Vulcan is a new custom Engine built to work with Beach Core.
The default capabilities of Vulcan are are a visual and collaborative rich notes and research tool. See this topic for more on this aspect.
This topic is to introduce and discuss the development of a new and powerful module introduced to Vulcan, called Bots.
Bots used the Flows concept that we introduced into the administrative area of Beach Core Engine, but takes it to a whole new level for creating conversational flows that are deeply integrated to your application stack as well as benefitting from integrations to outside services.
The work we’re doing here is a culmination of learning, from designing chatbots visually, using Mural, to coding
and building chatbots for health, wellness, ticketing, intellectual property and crypto.

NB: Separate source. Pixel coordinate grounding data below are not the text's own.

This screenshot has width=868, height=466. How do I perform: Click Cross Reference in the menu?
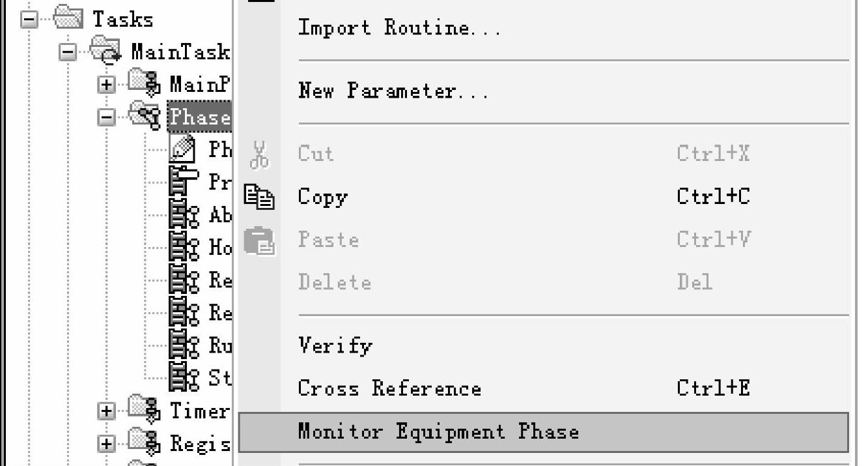(x=389, y=388)
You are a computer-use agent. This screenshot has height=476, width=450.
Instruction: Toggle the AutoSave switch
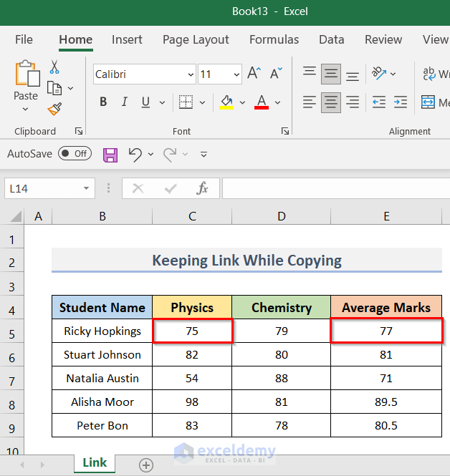(x=75, y=153)
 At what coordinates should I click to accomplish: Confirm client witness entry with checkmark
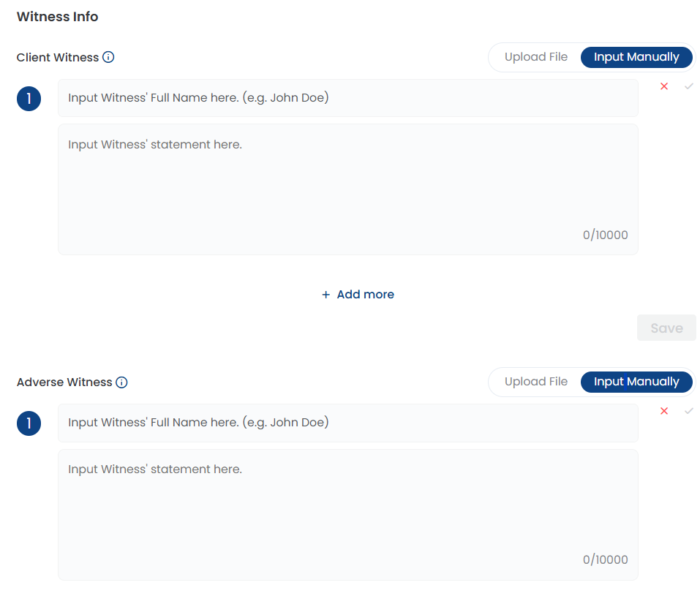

Our Flows feature in Beach Core laid the foundation for this new interface for building conversations. It provided us the backend data structures, core functionalities and APIs necessary. The UI however, built into our Admin area, whilst convenient for building single Bots and conversations as an admin user of the Beach Platform instance, was not fulfilling the entire vision.
The Flow building UI was good, but not great. The ability to create and view Flows in a directory tree view was good, but as the this structure grew and the Bot became more complex, it quickly became unmanageable to navigate.
The linear Screens lists within Flows was ok, until you needed to visualise complex relationships and navigations between Flows and Screens. Whilst the available actions were limited, it was manageable, as we get many more possible Actions and intermediary functions that determine the path that we take through Flows, we need a different approach.
For now at least, the Flows admin will remain within the Administrative area and work as the default feature that ships with Beach Core.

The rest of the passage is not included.